They were observed in a problem solving mode more often with technology than without (20% vs. 2%). All six classes fit these general patterns.

Other differences were observed in students’ behavior when technology was in

use. When technology was not in use, students were observed writing (taking notes, recording, doing exercises, using symbols) only 44% of the time. With calculators or computers, students were observed writing (or entering information into the computer or calculator) 93% of the time. The percentage of segments in which students talked (asked questions, answered, discussed, ex- plained, asserted) remained high regardless of whether or not technology was in use (96%). All six classes followed these patterns of more “symbolization” when technology was in use than when it was not and high “verbalization” with or without technology.

DISCUSSION

Each teacher’s behavior with technology differed from his behavior without it. This may be stating the obvious, because we would expect new behaviors with new tools. Yet each teacher did not do the same thing with the new tool. Each teacher maintained an individual style, although the technology did provide a vehicle for incorporating some new behaviors and roles.

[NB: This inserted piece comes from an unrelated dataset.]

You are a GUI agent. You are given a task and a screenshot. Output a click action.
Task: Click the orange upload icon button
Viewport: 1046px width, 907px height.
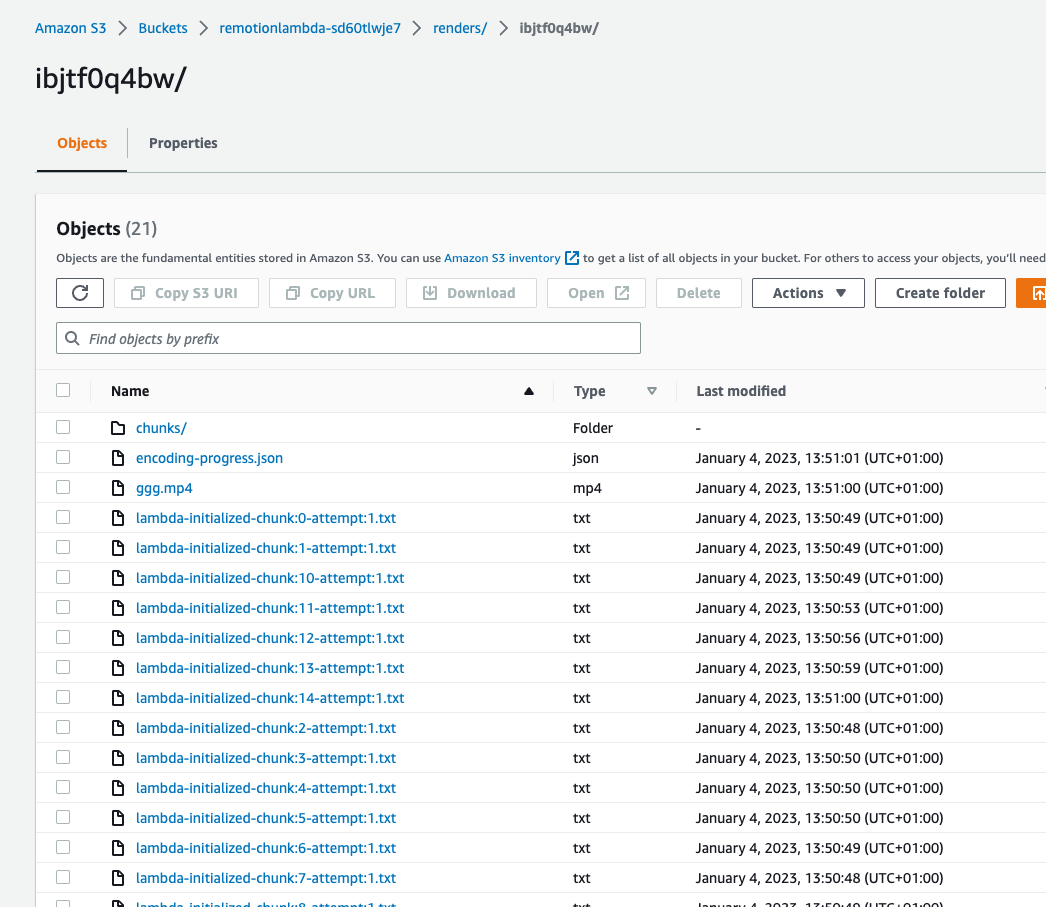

Teaching Activities Burkhardt (1985) predicted that calculators and microcomputers would help teachers and students achieve the classroom learning activities of discussion, nonroutine problem solving, and open investigation. The National Council of Teachers of Mathematics (NCTM) sees “the emergence of a new classroom dynamic in which teachers and students become natural partners in developing mathematical ideas and solving mathematical problems” as the most fundamental consequence of changes in response to technology-rich classroom environments (NCTM, 1989, p. 128). Were these behaviors characteristic of the classrooms under observation in this study?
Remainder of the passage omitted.